→ WHAT THIS TASK INVOLVES
Check each line of the entries below for the word "Total", and copy the lines that have it.

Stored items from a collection
= = = =

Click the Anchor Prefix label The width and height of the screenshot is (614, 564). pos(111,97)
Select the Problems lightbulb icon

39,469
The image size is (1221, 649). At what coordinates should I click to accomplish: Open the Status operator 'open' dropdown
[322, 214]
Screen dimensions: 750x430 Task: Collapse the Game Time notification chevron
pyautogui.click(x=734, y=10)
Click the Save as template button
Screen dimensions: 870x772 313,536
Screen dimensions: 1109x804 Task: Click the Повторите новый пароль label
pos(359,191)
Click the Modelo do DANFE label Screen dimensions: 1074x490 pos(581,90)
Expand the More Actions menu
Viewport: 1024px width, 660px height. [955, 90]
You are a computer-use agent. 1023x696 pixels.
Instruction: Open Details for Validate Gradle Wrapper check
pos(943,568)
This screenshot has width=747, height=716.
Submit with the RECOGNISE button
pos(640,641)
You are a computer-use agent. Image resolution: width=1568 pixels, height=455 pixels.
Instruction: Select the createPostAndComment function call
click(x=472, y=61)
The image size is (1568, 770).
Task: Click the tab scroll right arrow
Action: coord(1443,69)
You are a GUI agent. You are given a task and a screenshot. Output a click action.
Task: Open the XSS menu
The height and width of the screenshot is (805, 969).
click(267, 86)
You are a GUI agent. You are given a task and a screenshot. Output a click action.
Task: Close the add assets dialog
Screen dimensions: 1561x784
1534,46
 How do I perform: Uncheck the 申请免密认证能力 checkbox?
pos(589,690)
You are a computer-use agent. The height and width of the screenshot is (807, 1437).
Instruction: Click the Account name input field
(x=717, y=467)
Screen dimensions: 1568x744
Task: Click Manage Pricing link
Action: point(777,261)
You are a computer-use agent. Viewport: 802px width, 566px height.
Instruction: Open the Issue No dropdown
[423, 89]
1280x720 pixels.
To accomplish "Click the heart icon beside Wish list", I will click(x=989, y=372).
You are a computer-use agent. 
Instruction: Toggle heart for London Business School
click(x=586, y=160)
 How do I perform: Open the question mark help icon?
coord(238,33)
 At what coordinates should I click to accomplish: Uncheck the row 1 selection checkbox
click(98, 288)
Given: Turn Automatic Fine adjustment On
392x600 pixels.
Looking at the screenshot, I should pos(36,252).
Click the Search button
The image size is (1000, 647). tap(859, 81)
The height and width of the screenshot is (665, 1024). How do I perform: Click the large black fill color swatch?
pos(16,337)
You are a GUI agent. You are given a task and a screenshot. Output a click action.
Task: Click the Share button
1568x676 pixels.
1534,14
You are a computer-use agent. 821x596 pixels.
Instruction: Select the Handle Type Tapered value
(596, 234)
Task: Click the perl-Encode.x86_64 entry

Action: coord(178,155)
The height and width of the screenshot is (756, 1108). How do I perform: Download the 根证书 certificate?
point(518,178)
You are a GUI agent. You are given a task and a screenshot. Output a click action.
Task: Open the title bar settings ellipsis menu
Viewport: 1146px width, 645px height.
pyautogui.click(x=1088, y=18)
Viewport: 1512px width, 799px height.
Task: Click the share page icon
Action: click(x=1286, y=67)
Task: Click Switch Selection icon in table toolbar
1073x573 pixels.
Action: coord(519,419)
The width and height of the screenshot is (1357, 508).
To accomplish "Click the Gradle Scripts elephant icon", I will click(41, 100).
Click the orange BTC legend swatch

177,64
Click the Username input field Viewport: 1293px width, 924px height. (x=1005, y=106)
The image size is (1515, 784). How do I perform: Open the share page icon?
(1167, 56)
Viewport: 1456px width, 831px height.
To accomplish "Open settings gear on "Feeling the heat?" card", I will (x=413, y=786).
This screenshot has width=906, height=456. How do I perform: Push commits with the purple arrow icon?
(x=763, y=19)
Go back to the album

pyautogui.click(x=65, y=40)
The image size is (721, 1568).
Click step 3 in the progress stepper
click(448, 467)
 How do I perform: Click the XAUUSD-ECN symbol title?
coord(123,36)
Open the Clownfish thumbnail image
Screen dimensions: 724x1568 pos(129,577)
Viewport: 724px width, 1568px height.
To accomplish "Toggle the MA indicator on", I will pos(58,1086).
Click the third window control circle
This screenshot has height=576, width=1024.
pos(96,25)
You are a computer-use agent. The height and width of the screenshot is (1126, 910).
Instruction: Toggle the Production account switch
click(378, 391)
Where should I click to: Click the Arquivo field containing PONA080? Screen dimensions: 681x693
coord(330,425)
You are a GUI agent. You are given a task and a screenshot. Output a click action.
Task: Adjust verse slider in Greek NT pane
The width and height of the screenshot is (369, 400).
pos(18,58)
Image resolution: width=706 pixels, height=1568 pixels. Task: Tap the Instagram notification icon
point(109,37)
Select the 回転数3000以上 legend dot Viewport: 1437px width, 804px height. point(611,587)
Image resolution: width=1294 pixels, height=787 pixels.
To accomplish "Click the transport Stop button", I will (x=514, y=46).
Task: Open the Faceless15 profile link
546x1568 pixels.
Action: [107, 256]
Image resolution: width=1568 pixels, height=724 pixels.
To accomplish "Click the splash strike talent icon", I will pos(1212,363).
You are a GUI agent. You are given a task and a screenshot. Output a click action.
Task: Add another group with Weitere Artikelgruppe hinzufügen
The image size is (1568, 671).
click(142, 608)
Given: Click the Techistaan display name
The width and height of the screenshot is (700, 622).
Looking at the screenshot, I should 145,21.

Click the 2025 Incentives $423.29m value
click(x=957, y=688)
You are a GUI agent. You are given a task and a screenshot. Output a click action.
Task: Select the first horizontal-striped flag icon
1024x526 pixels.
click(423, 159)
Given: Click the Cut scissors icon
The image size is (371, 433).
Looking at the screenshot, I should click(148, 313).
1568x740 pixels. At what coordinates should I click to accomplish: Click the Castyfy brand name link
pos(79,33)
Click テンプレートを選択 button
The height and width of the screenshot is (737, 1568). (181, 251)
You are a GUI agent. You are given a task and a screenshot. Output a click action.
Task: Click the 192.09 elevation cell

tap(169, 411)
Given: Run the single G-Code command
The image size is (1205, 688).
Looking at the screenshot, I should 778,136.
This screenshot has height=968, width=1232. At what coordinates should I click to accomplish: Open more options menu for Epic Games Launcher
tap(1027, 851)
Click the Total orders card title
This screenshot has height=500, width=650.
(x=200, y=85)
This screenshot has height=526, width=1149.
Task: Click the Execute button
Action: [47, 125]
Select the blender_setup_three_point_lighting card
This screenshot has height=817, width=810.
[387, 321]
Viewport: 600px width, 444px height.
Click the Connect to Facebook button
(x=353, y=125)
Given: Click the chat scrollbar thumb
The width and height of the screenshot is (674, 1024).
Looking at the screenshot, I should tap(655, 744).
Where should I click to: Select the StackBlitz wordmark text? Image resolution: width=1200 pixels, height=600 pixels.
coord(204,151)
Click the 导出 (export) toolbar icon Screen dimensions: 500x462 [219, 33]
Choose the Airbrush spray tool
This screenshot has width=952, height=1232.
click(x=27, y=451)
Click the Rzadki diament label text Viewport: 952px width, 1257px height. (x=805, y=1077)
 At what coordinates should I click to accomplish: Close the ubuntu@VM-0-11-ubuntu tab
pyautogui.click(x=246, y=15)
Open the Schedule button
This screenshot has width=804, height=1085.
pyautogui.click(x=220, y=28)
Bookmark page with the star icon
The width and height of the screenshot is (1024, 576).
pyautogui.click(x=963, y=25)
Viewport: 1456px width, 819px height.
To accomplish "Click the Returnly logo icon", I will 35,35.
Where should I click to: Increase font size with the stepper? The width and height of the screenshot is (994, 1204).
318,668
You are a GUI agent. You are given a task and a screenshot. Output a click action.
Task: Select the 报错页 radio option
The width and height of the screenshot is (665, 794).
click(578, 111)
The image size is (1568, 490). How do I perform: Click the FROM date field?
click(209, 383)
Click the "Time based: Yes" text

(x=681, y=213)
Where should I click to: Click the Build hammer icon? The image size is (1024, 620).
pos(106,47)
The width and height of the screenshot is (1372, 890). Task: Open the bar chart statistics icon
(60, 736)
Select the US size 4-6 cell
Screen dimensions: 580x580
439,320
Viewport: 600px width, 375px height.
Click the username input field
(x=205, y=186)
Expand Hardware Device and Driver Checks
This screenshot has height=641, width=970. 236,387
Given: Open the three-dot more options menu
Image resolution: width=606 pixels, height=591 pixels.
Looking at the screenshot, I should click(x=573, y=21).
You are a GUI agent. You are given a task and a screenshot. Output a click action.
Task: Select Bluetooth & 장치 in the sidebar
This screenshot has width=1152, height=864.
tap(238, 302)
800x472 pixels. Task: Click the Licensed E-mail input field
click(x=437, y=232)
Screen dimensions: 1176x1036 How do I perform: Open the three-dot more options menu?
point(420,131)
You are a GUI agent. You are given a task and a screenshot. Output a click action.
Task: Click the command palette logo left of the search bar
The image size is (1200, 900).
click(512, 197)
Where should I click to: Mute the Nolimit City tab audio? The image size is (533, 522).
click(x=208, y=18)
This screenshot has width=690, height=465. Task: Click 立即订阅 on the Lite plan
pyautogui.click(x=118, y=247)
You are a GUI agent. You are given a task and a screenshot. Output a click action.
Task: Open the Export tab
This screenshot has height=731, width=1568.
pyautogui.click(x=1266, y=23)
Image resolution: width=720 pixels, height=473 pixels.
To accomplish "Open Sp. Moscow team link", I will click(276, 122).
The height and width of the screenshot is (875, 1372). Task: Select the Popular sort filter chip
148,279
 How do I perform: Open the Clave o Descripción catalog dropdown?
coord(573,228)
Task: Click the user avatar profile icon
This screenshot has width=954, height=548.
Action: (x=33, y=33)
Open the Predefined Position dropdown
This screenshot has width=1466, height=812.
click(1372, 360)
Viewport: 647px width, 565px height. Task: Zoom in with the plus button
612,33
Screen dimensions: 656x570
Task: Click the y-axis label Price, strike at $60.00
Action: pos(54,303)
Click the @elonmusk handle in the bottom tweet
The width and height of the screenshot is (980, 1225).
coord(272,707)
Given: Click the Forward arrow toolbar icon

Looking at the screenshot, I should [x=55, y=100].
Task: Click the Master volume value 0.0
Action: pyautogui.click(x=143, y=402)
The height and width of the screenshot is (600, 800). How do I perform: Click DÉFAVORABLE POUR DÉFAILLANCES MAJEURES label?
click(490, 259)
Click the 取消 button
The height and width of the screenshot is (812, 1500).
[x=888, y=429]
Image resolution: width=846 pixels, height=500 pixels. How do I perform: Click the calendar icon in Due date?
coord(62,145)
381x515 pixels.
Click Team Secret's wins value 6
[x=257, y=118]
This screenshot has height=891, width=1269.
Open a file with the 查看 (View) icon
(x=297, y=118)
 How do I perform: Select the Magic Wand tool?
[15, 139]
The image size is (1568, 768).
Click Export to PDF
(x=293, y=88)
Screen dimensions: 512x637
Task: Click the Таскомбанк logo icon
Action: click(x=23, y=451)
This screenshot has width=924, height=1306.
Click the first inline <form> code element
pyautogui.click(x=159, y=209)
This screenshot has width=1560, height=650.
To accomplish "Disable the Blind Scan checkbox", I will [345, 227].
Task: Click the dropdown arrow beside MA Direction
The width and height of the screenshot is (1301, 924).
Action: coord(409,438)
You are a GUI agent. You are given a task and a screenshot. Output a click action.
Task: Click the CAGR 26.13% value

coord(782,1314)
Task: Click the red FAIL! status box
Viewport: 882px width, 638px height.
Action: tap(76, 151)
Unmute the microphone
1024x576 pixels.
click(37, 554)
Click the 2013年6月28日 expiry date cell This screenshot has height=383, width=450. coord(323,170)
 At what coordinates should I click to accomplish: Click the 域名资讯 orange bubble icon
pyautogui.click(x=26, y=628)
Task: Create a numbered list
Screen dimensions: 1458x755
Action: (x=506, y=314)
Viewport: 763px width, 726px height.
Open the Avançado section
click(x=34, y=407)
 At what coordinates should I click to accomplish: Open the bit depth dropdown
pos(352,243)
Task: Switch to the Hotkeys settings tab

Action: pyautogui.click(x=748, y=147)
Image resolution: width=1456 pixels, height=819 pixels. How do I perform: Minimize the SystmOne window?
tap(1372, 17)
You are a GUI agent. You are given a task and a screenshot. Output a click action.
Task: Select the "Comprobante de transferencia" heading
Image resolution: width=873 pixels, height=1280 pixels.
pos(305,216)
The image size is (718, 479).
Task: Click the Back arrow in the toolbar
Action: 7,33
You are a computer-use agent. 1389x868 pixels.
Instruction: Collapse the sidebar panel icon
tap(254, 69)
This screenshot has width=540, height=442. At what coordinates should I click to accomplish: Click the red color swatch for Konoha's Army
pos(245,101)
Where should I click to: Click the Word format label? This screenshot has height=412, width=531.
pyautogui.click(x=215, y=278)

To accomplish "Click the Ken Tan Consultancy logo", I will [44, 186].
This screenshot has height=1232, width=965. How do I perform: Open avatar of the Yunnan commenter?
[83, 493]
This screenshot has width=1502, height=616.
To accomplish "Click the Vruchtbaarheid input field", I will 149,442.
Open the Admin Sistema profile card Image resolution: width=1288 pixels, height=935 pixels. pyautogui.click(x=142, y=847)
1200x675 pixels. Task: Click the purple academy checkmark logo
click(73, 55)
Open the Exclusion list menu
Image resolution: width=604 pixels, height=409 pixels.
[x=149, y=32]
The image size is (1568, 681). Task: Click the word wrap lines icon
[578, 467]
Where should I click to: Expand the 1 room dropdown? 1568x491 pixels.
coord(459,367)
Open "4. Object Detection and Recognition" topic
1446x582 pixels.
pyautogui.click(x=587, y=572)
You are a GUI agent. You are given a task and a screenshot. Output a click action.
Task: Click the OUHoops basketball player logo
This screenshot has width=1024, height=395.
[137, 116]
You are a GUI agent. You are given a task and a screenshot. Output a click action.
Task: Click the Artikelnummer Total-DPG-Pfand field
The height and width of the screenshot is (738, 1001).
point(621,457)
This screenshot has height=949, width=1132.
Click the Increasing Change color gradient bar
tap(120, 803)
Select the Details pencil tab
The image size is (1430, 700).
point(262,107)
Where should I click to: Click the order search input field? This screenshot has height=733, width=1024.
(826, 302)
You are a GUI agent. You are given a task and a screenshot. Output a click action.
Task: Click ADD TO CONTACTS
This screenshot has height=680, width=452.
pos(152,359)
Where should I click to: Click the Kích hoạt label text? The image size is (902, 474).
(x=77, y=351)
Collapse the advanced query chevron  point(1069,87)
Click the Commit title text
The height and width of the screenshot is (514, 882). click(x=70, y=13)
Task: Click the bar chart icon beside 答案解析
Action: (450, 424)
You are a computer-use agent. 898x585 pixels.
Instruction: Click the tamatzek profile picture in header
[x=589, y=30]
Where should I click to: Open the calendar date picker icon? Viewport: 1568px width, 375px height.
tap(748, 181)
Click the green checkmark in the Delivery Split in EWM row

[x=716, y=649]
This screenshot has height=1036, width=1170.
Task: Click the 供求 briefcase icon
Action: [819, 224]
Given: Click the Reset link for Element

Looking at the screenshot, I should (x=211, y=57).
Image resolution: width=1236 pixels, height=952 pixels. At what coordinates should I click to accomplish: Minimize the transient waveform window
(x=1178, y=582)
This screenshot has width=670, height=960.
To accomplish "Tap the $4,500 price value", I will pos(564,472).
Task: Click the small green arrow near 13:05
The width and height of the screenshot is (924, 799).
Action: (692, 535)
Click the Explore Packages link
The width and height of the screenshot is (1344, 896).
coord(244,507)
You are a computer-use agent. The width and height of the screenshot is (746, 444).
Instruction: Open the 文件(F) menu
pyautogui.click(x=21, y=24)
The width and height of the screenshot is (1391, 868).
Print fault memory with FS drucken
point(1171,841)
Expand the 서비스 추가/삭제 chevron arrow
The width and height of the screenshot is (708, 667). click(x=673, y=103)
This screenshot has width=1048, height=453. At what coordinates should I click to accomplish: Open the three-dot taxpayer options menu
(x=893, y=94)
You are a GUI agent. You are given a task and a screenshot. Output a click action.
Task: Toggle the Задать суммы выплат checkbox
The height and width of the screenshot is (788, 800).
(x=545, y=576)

= = = =

→ ANSWER BOX
Click the Total orders card title
Task: Click the Artikelnummer Total-DPG-Pfand field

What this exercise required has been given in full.